For the last couple of weeks, people have been phoning and hounding me to see if they could get on the guestlist for “Hello Cunty: Stories from the Colony Club” the concept of which was so heavily ‘borrowed’ from my book that everyone thought I must be behind it -I had nothing to do with organising this event. So, if you want to go to any Colony Room shows in the future then speak to Clancy Gebler Davies she was on the club committee (the one that closed the club) and was serving pints behind a fake mahogany pub bar last night (it was said to be a replica of the Colony but couldn’t have been further from the truth if you tried).
The whole event was a travesty of everything that the Colony stood for – DC
The reception was full of the people who could have saved the club (YBAs like Tracey Emin) but were too busy wallowing in their fame/ egos/money/narcissism, but the majority of people were just under 30 – and never drank there. Of course, there were some interesting people there like Johnny Shand Kydd, who refused to help with our Tales from The Colony Room exhibition earlier on in the year (far too important to exhibit next to John Deakin – but obviously can’t get his head far enough up Sotheby’s arse).
Shand Kydd spent the evening treading on people and getting in the way – like some demented Papp – who can smell the money (shades of Princess Di.) – photographing all the great and the good who never really drank in the club like the evening’s host, Norman Rosenthal (a horrendous teetotaller), Bella Freud, Oliver Barker etc. – in the hope of making a few quid, never bothering to photograph any interesting people like Geraldine Norman or Cathy Shakespeare Lane. As the discussion of the club got underway Johnny Shand Kydd kept interjecting and shouting out “Norman, tell us about Sensation!… But what about the Sensation exhibition?’ Like our f**king lives begin and end with the YBAs who were well represented at this soiree, no doubt promoting an upcoming auction.

> [What to do]
A: Rewrite the records from their first line through the line containing "Looking at the screenshot, I should [x=578, y=255].", replacing "Viewport" with "Display" and keeping everything else the same.
B: Carry on the account of the Colony Club event from its last sentence.

> [Stored rows]
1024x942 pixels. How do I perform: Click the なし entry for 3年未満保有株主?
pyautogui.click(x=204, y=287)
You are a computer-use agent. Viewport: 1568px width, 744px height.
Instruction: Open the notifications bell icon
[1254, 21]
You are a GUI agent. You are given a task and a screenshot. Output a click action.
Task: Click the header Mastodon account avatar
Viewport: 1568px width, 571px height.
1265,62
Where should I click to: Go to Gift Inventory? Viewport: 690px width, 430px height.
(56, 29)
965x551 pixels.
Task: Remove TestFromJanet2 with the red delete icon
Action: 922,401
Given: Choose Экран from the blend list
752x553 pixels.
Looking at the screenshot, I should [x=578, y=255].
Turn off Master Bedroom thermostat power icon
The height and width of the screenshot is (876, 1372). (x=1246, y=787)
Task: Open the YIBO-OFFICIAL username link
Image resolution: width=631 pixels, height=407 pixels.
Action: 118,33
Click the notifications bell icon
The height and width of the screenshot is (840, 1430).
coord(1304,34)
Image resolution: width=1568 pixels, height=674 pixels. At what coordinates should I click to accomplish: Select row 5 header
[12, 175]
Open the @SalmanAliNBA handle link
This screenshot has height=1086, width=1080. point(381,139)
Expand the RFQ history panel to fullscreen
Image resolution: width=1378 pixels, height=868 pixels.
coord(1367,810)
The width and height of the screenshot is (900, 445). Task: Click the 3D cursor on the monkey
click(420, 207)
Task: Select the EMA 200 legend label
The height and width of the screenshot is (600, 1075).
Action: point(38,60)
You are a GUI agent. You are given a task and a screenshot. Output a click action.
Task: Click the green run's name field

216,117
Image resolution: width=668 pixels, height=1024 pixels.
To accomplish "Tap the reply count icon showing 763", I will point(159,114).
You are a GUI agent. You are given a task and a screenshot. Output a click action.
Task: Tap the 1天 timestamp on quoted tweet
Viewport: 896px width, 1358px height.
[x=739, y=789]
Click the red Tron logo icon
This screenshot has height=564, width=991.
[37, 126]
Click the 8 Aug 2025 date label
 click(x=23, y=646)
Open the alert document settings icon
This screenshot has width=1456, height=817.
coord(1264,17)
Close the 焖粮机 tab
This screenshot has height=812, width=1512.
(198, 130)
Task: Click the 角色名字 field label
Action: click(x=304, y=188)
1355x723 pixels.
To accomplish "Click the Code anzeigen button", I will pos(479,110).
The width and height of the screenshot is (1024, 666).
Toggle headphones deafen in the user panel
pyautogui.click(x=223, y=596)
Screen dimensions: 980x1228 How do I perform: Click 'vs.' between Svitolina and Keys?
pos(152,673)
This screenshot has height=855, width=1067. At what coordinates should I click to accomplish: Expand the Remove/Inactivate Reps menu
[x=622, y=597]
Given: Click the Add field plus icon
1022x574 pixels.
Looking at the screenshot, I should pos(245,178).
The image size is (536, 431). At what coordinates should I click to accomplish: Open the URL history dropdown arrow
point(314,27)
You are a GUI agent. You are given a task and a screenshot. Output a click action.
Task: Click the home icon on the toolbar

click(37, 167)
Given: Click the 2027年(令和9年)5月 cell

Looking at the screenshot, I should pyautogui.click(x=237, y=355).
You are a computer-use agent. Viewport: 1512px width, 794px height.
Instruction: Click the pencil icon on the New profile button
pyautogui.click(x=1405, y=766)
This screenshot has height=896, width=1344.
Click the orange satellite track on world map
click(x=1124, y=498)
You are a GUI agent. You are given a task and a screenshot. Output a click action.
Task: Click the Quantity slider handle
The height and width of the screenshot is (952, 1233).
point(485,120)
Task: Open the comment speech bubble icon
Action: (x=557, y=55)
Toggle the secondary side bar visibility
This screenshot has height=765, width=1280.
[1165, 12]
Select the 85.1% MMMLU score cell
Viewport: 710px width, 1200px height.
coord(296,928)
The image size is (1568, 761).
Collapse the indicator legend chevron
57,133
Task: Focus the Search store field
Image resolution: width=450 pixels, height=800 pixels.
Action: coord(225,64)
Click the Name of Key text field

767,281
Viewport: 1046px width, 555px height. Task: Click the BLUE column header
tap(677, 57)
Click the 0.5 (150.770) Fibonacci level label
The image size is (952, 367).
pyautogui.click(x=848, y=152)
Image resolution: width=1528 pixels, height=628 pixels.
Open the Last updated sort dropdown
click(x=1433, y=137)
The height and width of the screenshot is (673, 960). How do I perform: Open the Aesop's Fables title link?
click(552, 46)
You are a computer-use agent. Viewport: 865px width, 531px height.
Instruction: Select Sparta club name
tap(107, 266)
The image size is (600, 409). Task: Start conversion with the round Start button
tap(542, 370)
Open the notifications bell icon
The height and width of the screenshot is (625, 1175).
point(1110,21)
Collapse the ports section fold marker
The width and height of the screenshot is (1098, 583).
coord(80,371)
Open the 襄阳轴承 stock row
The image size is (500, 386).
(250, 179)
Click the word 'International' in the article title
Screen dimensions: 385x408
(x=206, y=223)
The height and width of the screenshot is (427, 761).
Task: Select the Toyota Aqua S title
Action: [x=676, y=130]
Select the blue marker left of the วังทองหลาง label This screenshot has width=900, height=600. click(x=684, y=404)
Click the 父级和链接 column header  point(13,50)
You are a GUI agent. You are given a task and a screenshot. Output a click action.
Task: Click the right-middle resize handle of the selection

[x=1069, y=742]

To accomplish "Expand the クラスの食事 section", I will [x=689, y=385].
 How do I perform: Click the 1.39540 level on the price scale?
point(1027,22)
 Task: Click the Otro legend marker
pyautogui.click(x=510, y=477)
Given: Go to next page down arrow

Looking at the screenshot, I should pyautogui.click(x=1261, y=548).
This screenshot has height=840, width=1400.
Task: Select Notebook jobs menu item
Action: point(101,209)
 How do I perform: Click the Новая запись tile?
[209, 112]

> [Responses to the tasks]
A:
1024x942 pixels. How do I perform: Click the なし entry for 3年未満保有株主?
pyautogui.click(x=204, y=287)
You are a computer-use agent. Display: 1568px width, 744px height.
Instruction: Open the notifications bell icon
[1254, 21]
You are a GUI agent. You are given a task and a screenshot. Output a click action.
Task: Click the header Mastodon account avatar
Display: 1568px width, 571px height.
1265,62
Where should I click to: Go to Gift Inventory? Display: 690px width, 430px height.
(56, 29)
965x551 pixels.
Task: Remove TestFromJanet2 with the red delete icon
Action: 922,401
Given: Choose Экран from the blend list
752x553 pixels.
Looking at the screenshot, I should [x=578, y=255].

B:
The event was supposed to be about the Colony, not the Royal Academy. – Narcissistic pricks of the world unite… The whole event was a travesty of everything that the Colony stood for. Organised by people who thought they could just hire a fake pub bar (off the rack) and recreate one of the most special places in the world. Need I say more? Oh, Norman Rosenthal asked for any good memories/anecdotes about the club’s last proprietor, Michael Wojas, and Sophie Parkin took the microphone and went- on and on and on – about Michael Wojas being a drug addict and a thieving junkie who brought the club down. By this point, James Birch, Geraldine Norman and Cathy Shakespeare Lane walked out in protest but Clancy stoically remained behind the bar posing for photos and pulling pints in the fake mahogany pub bar with a shoddy colour photocopied sign (apparently nicked and reproduced from my website without my permission – Clancy’s hot on her own copyright – but possibly not others). Sophie Parkin, who is never backwards at coming forwards, then stood up again and said she knows what happened to all the artworks that disappeared after the club closed. So would all the artists out there (like Gavin Turk) who write to me bemoaning the ‘theft’ of their artworks when the club closed please instruct their lawyers and legal representatives to contact Sophie Parkin – she’s quite adamant that she knows where all your stuff is.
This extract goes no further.